No one was coerced to do anything. Cheaper options were available at state schools, community colleges and boot camps. Many people instead chose debt and more expensive schools instead.
If we’re going to drop a trillion we really don’t have on something, I’d prefer to build for the future while you don’t want to pay your bills.
But…if you think free public university is a good thing…isn’t not giving loan forgiveness analogous to saying “folks should stay in jail for trumped up marijuana charges until it’s legal Federally”? IMHO people shouldn’t have these loans in the first place.
If we can’t afford loan forgiveness, we can’t afford free public university. We can simultaneously fix the problems of the past while trying to improve things for the future.
it would be worse actually, it would be the equivalent of federally legalizing weed, but then doing nothing for all the existing weed charges and just letting them roll out their time.
The marijuana comparison is not even close to the same thing.
In terms of harm done, no. Principle? Yeah? It’s best to stop further harm, but undoing past harms as well is even better.
It’s also important for dumb choices to have consequences. The systemic racism that brought the majority of the marijuana convictions is not even close in comparison to someone who borrowed money to get a degree that was never going to make a decent income.
The assumption that you should only do things that are profitable is faulty. I don’t want to live in a world where that’s true, and if you thought about it longer you probably also don’t. Assuming you like books, art, music, culture, etc.
People shouldn’t choose to take on debt that they can’t afford and free education will still get me all of that culture.

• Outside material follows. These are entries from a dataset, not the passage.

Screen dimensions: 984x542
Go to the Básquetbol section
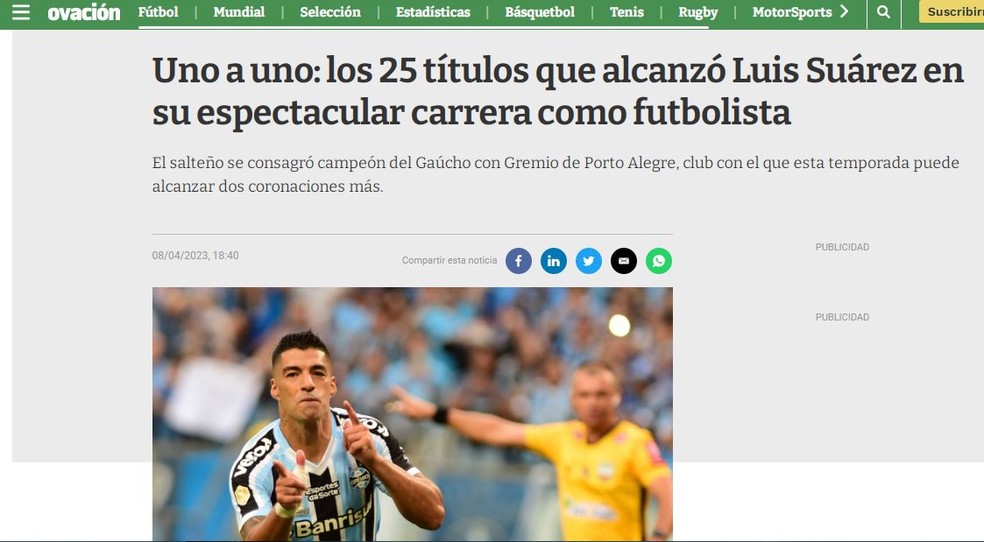(540, 12)
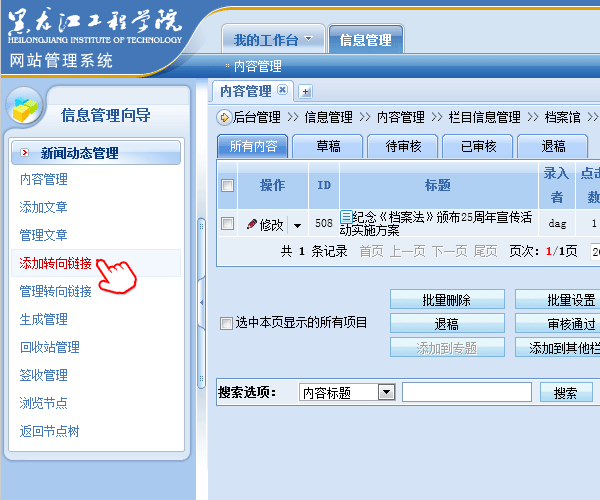Click the 批量删除 button
600x500 pixels.
(445, 300)
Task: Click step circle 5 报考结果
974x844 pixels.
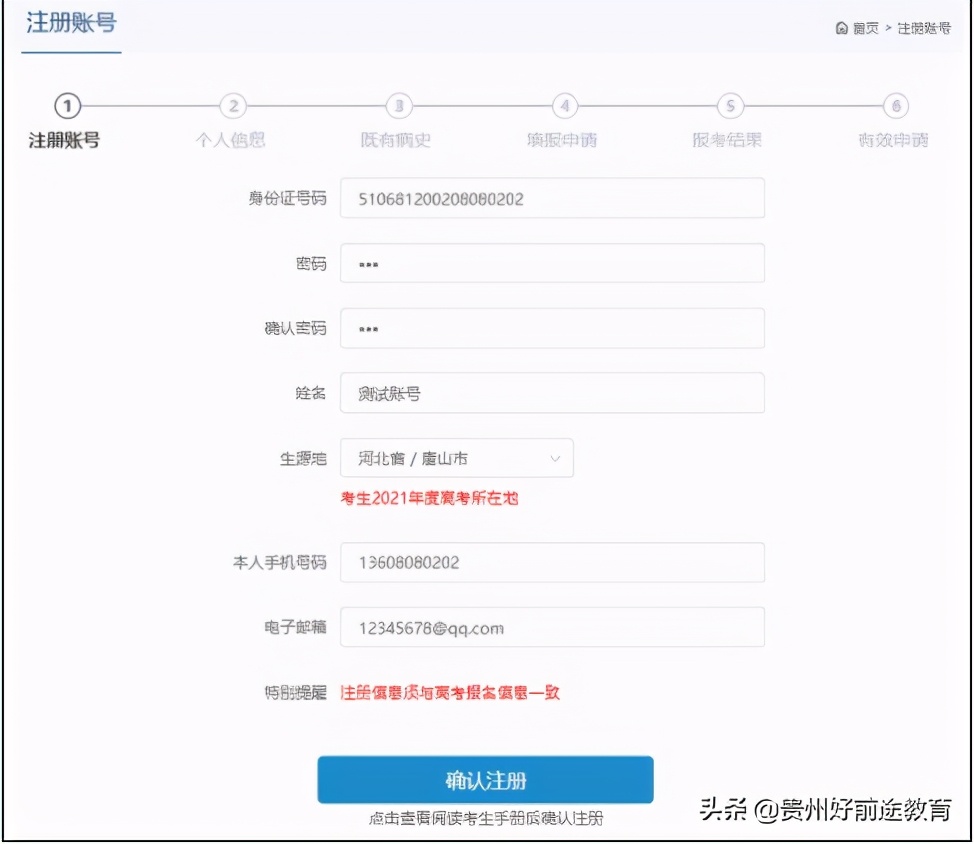Action: pyautogui.click(x=731, y=107)
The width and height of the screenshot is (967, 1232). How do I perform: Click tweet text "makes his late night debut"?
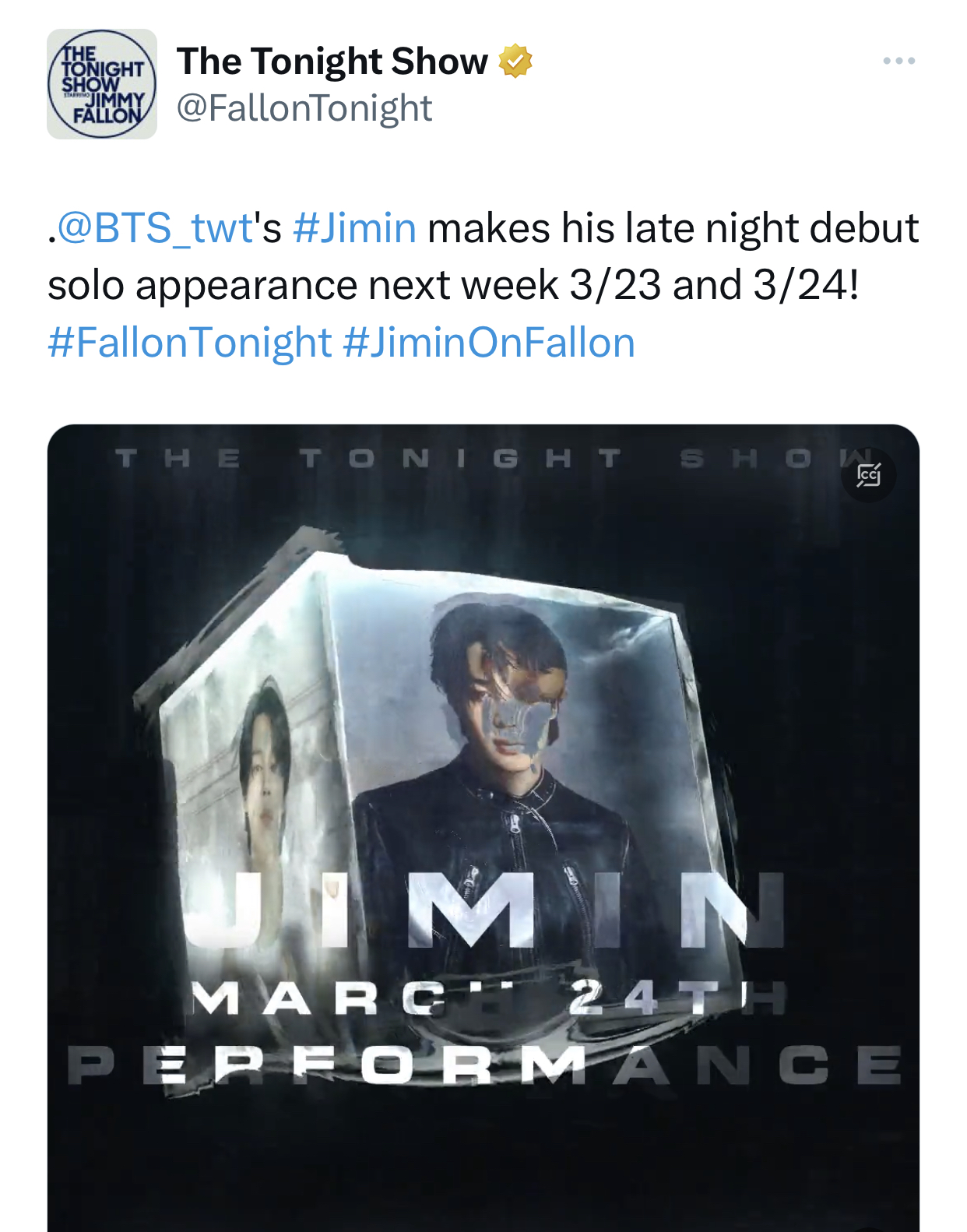673,228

So free University only for majors you deem worthy? Or only for profit minded disciplines? MBAs yes, but art history no?
Besides, economic desperation makes people make poor choices, and I’d wager that most people taking on debt for education don’t consider it a poor choice. Often higher education is key to economic success, but given tumultuous economic conditions in the past decades…things haven’t panned out for everyone, which makes those decisions look worse in hindsight.
You can’t claim everyone with student loan debt has it because they’re a worthless hippie art student. The increase in the number of bachelor’s degrees made it more competitive to get jobs requiring those degrees, meaning people need to get them just to compete…so people wind up shackled with debt.
It’s free to be sympathetic to people who are in a tough situation, even if they bear some responsibility for it. We all do.
No, free university for whatever. It’s simply a better investment than fixing people’s past mistakes.